Generally, code requires a full size staircase with a minimum of 6 foot 8 inch clearance above it. There must be two ways out like a window or a second staircase in case of fire.
The ceiling height on any living space must be at least 7 feet in each direction. Some of the low clearance area can be kept as storage area.
Attic floors usually need to be reinforced with joists and a subfloor. Older homes, built before the 1950’s, may need some foundation work as well, according to architect Stewart Davis.
Heat and moisture rise, which often times means having to add air conditioning, and ceiling fans. If you install windows, this will help with the ventilation as well. Spray foam insulation under the roof and in the walls will help with heating and cooling costs.

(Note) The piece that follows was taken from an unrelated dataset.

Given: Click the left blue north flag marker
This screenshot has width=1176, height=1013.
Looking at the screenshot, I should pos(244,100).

Plan for wiring and plumbing needs in advance of beginning work. These can present huge challenges in attics. Be sure that the flooring does not rest on any wires. Remember that if you are planning a bathroom, you can save money by placing it in close proximity to another existing supply and drain line.

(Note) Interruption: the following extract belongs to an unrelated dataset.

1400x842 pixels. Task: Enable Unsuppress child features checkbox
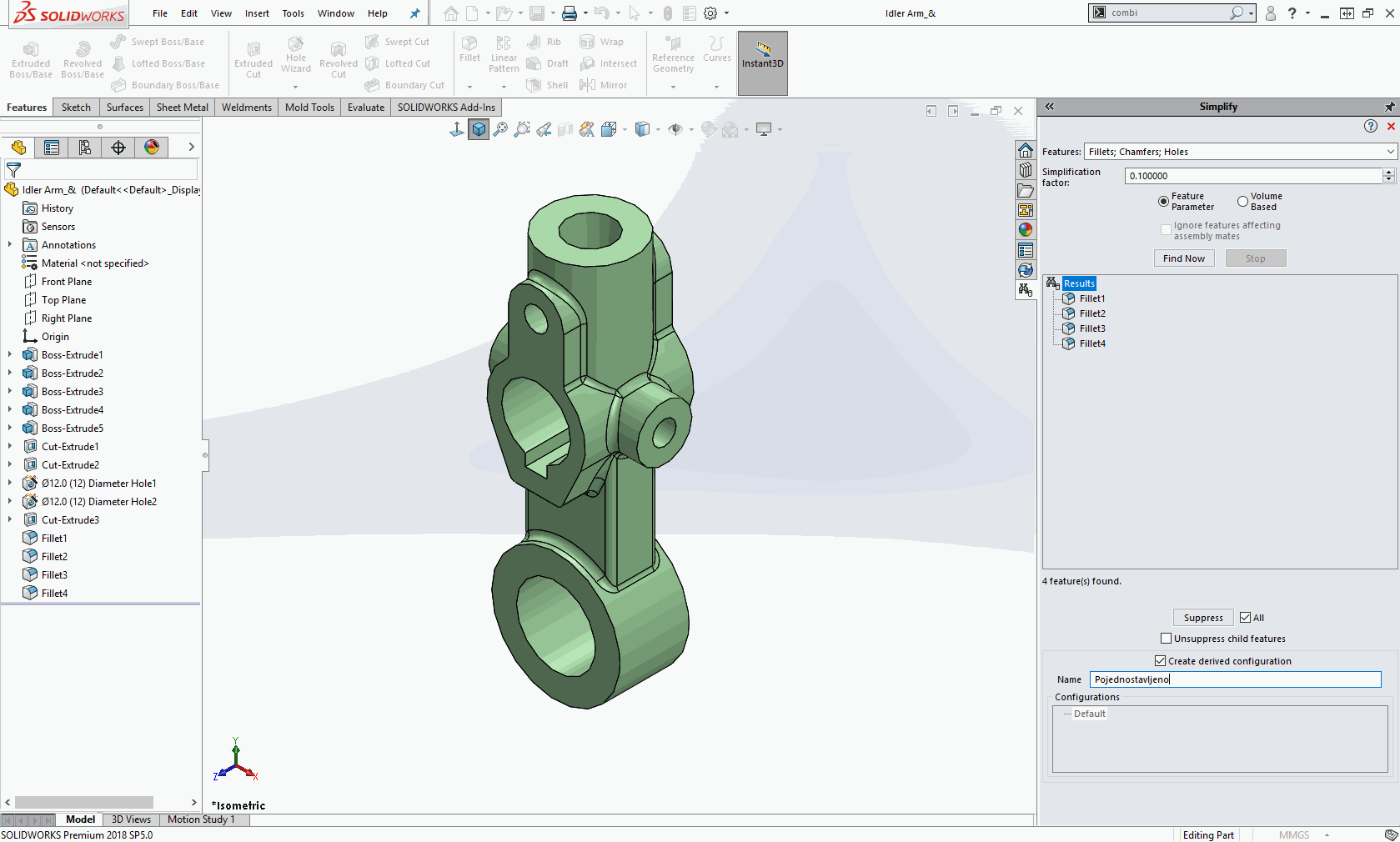[x=1167, y=639]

There should be ventilation above the insulation in the attic on residential buildings. It is important in the winter to keep heat inside the living space and allowing moisture to escape. While in the summer it is needed to move air which reduces heat build up. Proper attic ventilation will save energy, cost less to operate and have less negative impact on the environment.
Roof temperatures can reach more than 140 degrees on summer days. Natural ventilation can take away the heat that penetrates the attic space. The hot air is pushed outside and replaced with cool air with an eave to ridge ventilation. This creates a continuous circulation flow naturally with external airflow across the room.
Vents should have a screen to keep pests and bugs out as well as louvers to keep out the snow and rain. Below are some of the vents that are available to install:
Eave vents are screened or louvered vents. They are used when there is not an enclosed soffit or roof overhang.
Soffit vents are usually on the underside of the eave and run the length of the roof.
Gable end vents are at the peak of the gable on opposite sides of the roof and come in a variety of designs. These affect side to side circulation.
Ridge Vents run the entire length of the roof are are concealed portion of the roofing materials.
Roof vents come in several shapes and sizes. They can be installed both high and low and provide top and bottom ventilation.
Turbines, also known as rotary vents, are louvered spinning balls and are attached to a solid base. Warm air rises which spins the turbine, drawing more air out of the attic.